Se “La madre” mi aveva indignata per il finale con il quale si conclude, se “Cosima” mi aveva incantata per lo “strano senso di sogno” che a tratti lo pervade, “Canne al vento” mi lascia ora un senso di inquietudine e smarrimento difficile da spiegare. Eppure anche qui ci sarebbe da indignarsi (per il giovane e scapestrato Giacinto che, a causa del suo comportamento, si sarebbe meritato di essere rispedito dall’isola al continente a suon di calci nel sedere; per donna Noemi che, al fine di fuggire dai sentimenti e dalla rovina economica, si rassegna infine a sposare chi non avrebbe mai voluto), anche qui ci sarebbe da incantarsi (davanti alle immagini di terra e cielo che si fondono in poetiche cornici dell’anima)… Ma l’incanto e l’indignazione del lettore sono sopraffatti da un intenso pathos che non viene meno neppure nelle ultime pagine, dal peso del destino che appare ineluttabile e contro cui è impossibile lottare, dal fruscio del vento che serpeggia indifferente nel canneto.
Siamo canne, sentenzia la penna deleddiana per bocca del vecchio servo Efix, e la nostra sorte è il vento: è l’essenza del romanzo, il messaggio cardine attorno a cui si svolge la vicenda narrata. Mi ha riportato alla mente l’immagine del giunco di Blaise Pascal: “L’uomo non è che un giunco, il più debole della natura”, quindi soggetto a tutte le intemperie dell’esistenza, caduco per sua propria condizione. Solo che, aggiunge il filosofo francese, “è un giunco pensante” e ciò implica un margine di meriti (e demeriti) personali sulla strada sia pur segnata del nostro destino. Del resto, lo stesso Efix, quando decide di recarsi al mulino per parlare con Giacinto, non pensa e agisce di conseguenza per cercare di risolvere una situazione in apparenza già decretata dalla sorte? E, sempre lui, non sceglie forse di ritornare al paese dalle sue nobildonne decadute, sebbene il suo destino gravato dal fardello di un’antica colpa non l’abbia guidato nel frattempo sulla via della penitenza tramutandolo in un mendicante errabondo?

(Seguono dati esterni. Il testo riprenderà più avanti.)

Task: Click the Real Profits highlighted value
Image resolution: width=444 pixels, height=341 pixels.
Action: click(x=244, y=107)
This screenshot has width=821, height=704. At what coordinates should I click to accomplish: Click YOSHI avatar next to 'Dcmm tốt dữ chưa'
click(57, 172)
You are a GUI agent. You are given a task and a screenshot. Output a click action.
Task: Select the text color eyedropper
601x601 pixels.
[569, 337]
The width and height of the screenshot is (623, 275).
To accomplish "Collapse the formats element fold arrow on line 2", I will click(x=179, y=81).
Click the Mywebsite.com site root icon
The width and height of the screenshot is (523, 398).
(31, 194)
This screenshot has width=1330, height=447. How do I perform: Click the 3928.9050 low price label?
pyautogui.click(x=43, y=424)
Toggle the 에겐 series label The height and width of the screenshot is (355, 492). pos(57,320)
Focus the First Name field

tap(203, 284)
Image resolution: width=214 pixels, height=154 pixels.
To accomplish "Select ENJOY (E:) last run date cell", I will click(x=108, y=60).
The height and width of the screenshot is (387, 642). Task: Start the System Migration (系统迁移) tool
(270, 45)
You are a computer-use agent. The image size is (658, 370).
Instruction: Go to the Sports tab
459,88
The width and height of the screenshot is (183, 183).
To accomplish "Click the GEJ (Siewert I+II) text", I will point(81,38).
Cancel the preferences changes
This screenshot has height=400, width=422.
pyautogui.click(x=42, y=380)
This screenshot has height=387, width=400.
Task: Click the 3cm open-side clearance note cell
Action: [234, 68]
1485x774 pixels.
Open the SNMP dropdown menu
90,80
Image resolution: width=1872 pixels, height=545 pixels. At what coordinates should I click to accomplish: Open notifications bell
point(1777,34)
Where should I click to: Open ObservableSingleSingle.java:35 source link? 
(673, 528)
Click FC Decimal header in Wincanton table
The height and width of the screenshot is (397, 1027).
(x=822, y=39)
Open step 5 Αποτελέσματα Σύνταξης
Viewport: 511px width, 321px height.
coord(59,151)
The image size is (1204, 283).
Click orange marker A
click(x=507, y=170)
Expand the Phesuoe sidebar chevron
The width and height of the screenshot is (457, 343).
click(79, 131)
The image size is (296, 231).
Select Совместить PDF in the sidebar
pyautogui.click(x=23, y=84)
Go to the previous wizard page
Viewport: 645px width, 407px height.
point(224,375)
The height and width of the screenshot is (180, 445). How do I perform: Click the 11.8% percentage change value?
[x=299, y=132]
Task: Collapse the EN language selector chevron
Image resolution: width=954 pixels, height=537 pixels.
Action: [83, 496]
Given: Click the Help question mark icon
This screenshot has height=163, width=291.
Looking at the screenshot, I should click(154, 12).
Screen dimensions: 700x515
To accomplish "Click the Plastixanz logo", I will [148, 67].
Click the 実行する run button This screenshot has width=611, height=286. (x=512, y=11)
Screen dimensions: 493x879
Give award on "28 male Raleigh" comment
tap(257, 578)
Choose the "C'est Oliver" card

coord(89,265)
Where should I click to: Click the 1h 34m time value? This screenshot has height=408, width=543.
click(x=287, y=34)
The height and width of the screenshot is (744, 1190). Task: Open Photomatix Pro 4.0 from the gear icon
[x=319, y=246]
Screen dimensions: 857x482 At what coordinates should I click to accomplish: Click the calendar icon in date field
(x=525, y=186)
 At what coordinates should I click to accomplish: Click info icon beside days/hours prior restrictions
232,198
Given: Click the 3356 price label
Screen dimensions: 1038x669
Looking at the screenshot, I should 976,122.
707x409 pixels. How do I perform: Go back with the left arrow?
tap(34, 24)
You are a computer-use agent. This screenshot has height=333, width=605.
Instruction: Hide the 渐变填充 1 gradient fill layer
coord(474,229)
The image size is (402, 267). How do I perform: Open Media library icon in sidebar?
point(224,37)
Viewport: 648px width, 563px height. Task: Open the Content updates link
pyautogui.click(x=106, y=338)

“Canne al vento” non si limita però a questo: pubblicato nel 1913, esso è anche un romanzo che, tra fatalismo e rassegnazione, tabù e colpe da espiare usque ad mortem, fotografa la realtà sociale dell’epoca attraverso i colori inquieti dell’incontro-scontro tra vecchio che ristagna e imputridisce e nuovo che erompe e avanza con energica vitalità, magari facendosi largo a gomitate. È la novella società dei poveri arricchiti, mercanti e usurai come il Milese e Kallina, mentre ciò che resta dell’antica nobiltà di sangue si gioca a carte la propria dignità o si arrocca sdegnoso in palazzi che cadono a pezzi di giorno in giorno, proprio come le dame Pintor ridotte ormai a praticare ignominioso commercio di verdure pressoché di nascosto; persino il matrimonio di un servo figlio di servi con un rampollo sia pur squattrinato della ex aristocrazia terriera è una palese rottura delle antiche e silenti consuetudini che imponevano a ciascuno di stare se non con i propri pari.
Una lettura che fa male e molto riflettere. E questo perché il senso della vita, che sia dentro o fuori delle pagine di un romanzo, continua a essere il più grande mistero che non ci è dato comprendere.
Laura
Vargiu
Una bella e approfondita recensione ad un libro che, come ben dice l'autrice, fa riflettere. La Deledda è stata molto amata e qualche volta anche detestata, ma quanta bravura nel descrivere un mondo difficile, che però incominciava ad avviarsi verso un faticoso cambiamento.
RispondiEliminaComplimenti a Laura Vargiu, sempre brava.
Grazie a te, Renzo, perché spesso proponi i grandi autori sardi.